Dave works with a fairly young crew. Mostly single, well educated, well paid twenty somethings who enjoy both life in the city and each other's company. Today the group planned some organized exercise and invited us to join them.

They had reserved two badmittons courts at a gym in Pudong. This fact alone is novel in my mind. You had to reserve badmitton courts? What, because other people might be playing on them?

But yes, that is exactly why. In fact, of all of the sporting facilities in our complex - tennis, swimming, squash, aerobics, golf, etc. - badmitton is the only court which is consistently booked. So yes, they reserved two badmitton courts. And we took the girls to join in a badmitton morning.

This after Dave and a neighbor began their morning playing squash for an hour. More specifically, the dads played squash while the moms and the young children sat outside and chatted. Our main focus was on keeping the kids outside of the squash court and away from small, rapidly flying rubber balls. By comparison to squash, badmitton seemed all the more simple. There was not even a ball.

Now, my American perspective is that, well, nobody plays badmitton. They sell the sets next to the croquet and the bocce ball at Target. Families buy them when they're hosting large picnics, and crews of 8 year old boys may play for a few minutes. But groups of adults do not wait in line for badmitton, and they certainly do not own their own rackets. Unless they came with the set they bought at Target when they hosted the family reunion.

The Chinese love badmitton. They take the game rather seriously, and they play it rather well. And, as it turns out, badmitton is a pretty fun game. Speaking as a girl who never became an athlete because of an inborn propensity to close my eyes whenever a ball flies toward me, the shuttlecock is right up my alley.

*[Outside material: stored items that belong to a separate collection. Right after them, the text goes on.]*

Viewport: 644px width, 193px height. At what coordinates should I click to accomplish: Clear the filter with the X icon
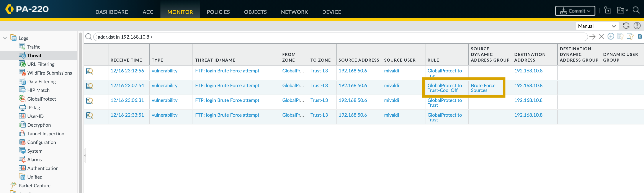pyautogui.click(x=602, y=37)
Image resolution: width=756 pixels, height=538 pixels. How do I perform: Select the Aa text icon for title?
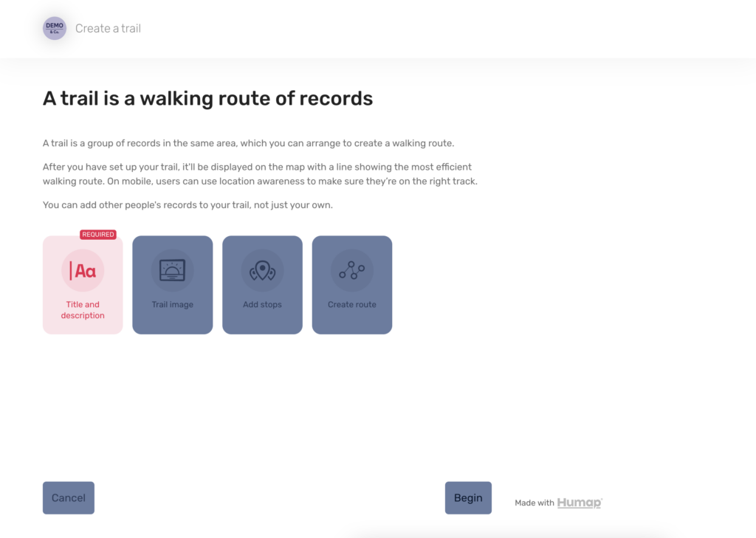coord(83,271)
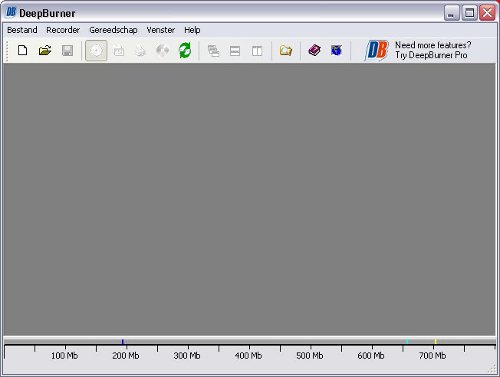
Task: Open the explorer folder icon
Action: click(286, 51)
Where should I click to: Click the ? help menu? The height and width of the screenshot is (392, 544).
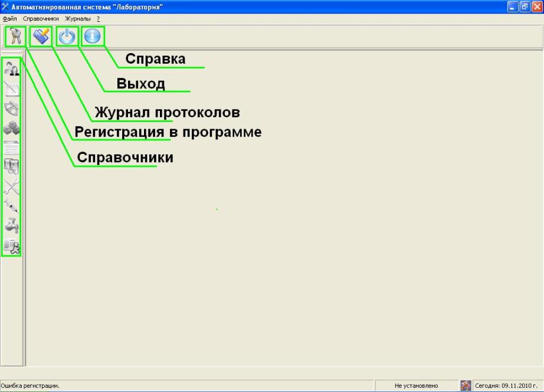[x=97, y=18]
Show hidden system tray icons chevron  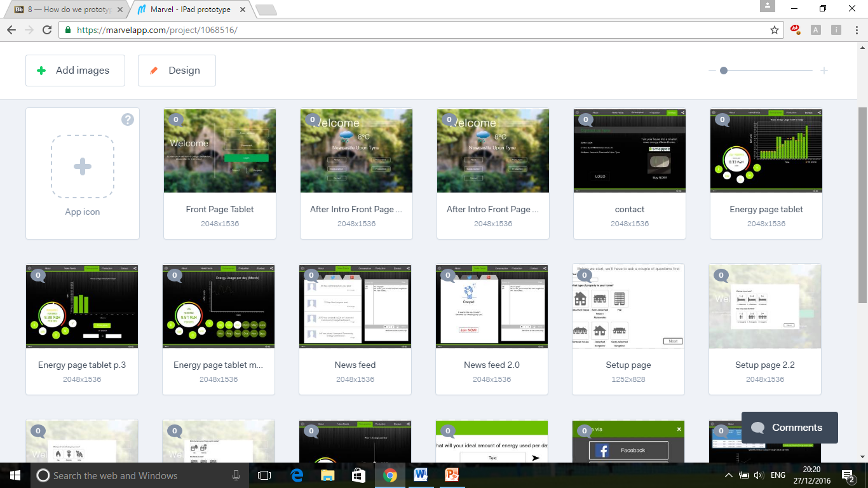coord(728,475)
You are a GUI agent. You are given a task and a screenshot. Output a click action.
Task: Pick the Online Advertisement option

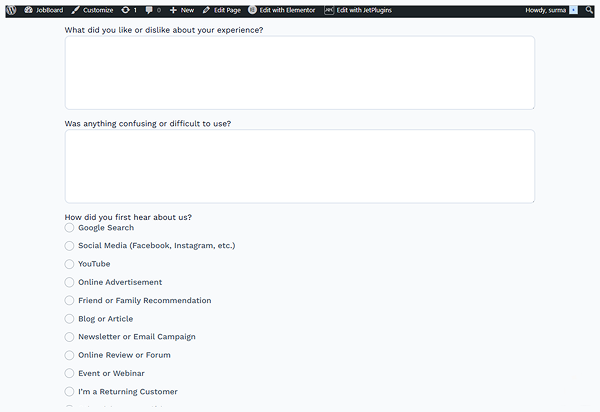click(70, 282)
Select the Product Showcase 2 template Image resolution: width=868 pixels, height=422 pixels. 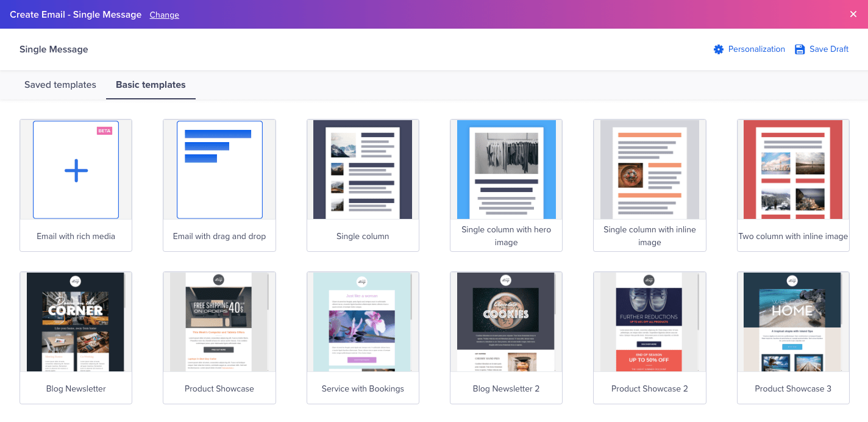tap(649, 322)
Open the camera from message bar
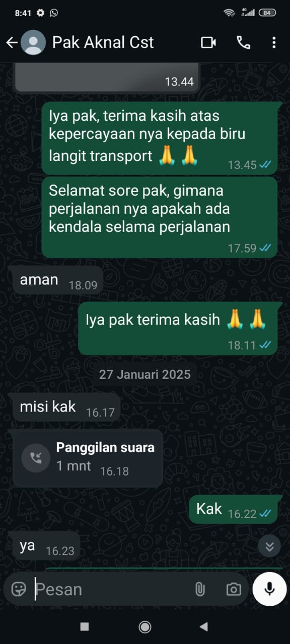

Dave's coworkers are a very welcoming crew, and happily played at our level. They made me feel a part of their group, and helped me to enjoy my first attempt at badmitton. After everyone tired of badmitton, they migrated toward the ping pong table. This is another sport that Americans laugh about and Chinese people take quite seriously. Dave was proud to hold his own against a Chinese opponent - everyone was impressed.

The girls enjoyed Dave's coworkers as much as ever. I rarely saw S--, as she placed herself in other people's arms the entire time. And L-- did her best to learn badmitton by carrying a racket and shuttlecock around the gym. She even learned how to say badmitton in Chinese - and her tonal pronunciation is much better than mine.